[[ Document section, beginning ]]

Heading toward Cumberland, the GAP has a slight incline until you reach the Eastern Continental Divide, where you start a much steeper decline. We woke up in Cumberland knowing that today, we would reach that decline and be able to coast for miles. It was the motivation we need to throw our wet gear back on and head into the mud.
Although it had stopped raining at this point, the damage had already been done to the trail. Fortunately, the crushed limestone allowed us to continue with our Surlys – if the trail was a dirt one, our trip would have been over (foreshadowing…). The trail felt like the day before, but without the rain there were quite a few more people joining us. We stopped and talked to a few that were heading the other direction and had come from Washington D.C., taking the C&O Canal trail to Cumberland, where they picked up the GAP. Again and again, these cyclists warned us about the conditions of the C&O Canal, which was a dirt trail. The rain had completely washed away large portions of the trail, and those portions that were rideable were now mud. As capable as our Surlys were, they were not designed for much off-roading. Sam and I held onto the hope that these riders were over-exaggerating about the conditions of the trail, but part of us knew that we may not be able to take the C&O Canal.
We stopped for lunch about 35 miles into our ride that day, and we ran into a group of cyclists that we had seen the night before in Confluence. We talked to them about what we had heard with the C&O Canal, and they confirmed our suspicions. It was time for Sam and I to start coming up with a Plan B. Sam recognized a Public Health Service logo on one of the cyclist’s jerseys and asked him if he was in healthcare. As it turned out, everyone in the group was a physician of some sort. One of the guys then said, “Yeah, Boris here used to be the Surgeon General!”. Boris ended up giving us his card before leaving, and their group headed back out on the trail while Sam and I ate our lunch. We looked up his name, Boris Lushniak, and saw he was the Surgeon General of the United States under President Obama. Woah! It’s truly amazing the people you meet on bike trips. As Sam and I finished our lunch, he looks up at me and says, “You know you just called the former Surgeon General by his first name…”.
Plan B: our options were limited…the C&O Canal trail was a necessary part of our trip to Hershey, and we were running out of time. A detour would set us back too far. So, I did what any grown-up would do in a situation where they are stuck. I called my Mom.
My Mom, being the saint she is, agreed to meet us in Cumberland and save our trip. She would drive us to Mechanicsburg so that we could finish the ride to Hershey the next day, meeting Casey and the rest of my family at the hospital. Now, Sam and I just had to make it to Cumberland, which marked the end of the GAP.
Hopping back on our bikes, we didn’t stop again until we made it to the Eastern Continental Divide, where we met up again with Boris and his crew. One of the physicians with Boris, excited that Sam and I were medical students, pulled out what looked like small pebbles from his pocket and asked us what they were. Not realizing that someone would collect these, my first guess was NOT kidney stones he had passed throughout the trip! But, here he was, showing them to us. He pimped us on the make-up of the stones (calcium oxalate), and I made a mental note not to shake this guy’s hand without gloves on.
We had made it to the Eastern Continental Divide, and it was time to cruise into Cumberland as we rode the decline and enjoyed the last leg of the GAP. My Mom was there at the end of the GAP to shuttle us to Mechanicsburg in preparation for the last day of the trip.

[[ Document section, end ]]
[[ Extracted entries, beginning ]]

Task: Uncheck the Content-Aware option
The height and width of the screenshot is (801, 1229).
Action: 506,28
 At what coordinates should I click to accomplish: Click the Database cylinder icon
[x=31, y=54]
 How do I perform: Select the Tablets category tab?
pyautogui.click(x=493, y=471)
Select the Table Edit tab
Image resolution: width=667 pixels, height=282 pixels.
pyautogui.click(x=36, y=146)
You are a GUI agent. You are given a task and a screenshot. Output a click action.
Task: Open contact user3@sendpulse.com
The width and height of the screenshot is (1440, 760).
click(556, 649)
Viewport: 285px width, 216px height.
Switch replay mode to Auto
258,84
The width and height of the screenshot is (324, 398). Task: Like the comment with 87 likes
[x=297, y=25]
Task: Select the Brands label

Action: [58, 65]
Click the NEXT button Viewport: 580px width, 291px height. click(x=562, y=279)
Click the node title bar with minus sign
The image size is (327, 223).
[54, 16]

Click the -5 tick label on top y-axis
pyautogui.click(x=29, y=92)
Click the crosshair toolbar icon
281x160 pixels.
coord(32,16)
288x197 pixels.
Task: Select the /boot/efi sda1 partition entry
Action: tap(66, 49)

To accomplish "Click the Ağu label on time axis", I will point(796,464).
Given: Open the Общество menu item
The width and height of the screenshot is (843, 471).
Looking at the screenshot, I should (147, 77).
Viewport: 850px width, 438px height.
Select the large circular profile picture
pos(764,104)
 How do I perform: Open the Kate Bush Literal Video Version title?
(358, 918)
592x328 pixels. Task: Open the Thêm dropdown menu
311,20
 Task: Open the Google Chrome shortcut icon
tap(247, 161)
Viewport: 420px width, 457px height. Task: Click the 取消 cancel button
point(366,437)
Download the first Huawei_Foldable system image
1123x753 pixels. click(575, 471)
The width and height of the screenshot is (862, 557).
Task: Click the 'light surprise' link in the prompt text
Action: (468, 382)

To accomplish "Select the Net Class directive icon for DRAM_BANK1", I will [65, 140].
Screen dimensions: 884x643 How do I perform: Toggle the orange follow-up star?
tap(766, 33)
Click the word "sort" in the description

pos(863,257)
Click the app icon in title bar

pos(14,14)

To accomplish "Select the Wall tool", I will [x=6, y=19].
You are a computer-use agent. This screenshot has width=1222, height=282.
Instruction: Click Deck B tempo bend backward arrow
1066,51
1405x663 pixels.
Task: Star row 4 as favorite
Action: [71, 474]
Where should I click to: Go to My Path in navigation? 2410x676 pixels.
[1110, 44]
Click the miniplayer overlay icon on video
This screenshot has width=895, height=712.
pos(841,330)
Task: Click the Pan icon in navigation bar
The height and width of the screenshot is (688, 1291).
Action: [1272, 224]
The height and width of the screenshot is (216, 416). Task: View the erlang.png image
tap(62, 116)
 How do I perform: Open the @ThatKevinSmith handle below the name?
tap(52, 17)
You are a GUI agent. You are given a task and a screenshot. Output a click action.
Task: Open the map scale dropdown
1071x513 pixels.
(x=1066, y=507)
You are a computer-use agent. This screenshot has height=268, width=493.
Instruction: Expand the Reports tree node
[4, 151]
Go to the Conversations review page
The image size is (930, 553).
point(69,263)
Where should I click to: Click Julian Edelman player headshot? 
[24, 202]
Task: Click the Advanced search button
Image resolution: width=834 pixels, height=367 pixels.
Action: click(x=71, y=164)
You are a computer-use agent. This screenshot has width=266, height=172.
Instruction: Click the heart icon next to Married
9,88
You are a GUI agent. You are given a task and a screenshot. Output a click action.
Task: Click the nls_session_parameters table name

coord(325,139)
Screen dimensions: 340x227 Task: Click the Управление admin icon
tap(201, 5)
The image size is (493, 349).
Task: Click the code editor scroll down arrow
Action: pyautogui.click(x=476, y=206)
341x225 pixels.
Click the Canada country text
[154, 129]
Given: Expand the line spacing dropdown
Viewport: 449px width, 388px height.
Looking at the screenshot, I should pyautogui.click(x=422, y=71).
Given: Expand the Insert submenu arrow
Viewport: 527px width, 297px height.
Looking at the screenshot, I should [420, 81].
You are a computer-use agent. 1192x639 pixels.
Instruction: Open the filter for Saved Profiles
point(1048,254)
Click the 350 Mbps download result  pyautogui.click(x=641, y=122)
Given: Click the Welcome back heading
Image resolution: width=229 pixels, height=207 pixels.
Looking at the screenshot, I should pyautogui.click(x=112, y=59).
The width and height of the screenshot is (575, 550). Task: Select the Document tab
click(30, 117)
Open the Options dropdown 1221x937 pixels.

[[ Extracted entries, end ]]

= Required actions =
**1)** Return the passage from the bike trip account, from "Heading toward Cumberland, the" to "into the mud.", word for word.
**2)** In the bike trip account, what were the kidney stones that the physician pulled from his pocket made of?

= Answers =
**1)**
Heading toward Cumberland, the GAP has a slight incline until you reach the Eastern Continental Divide, where you start a much steeper decline. We woke up in Cumberland knowing that today, we would reach that decline and be able to coast for miles. It was the motivation we need to throw our wet gear back on and head into the mud.

**2)** Calcium oxalate.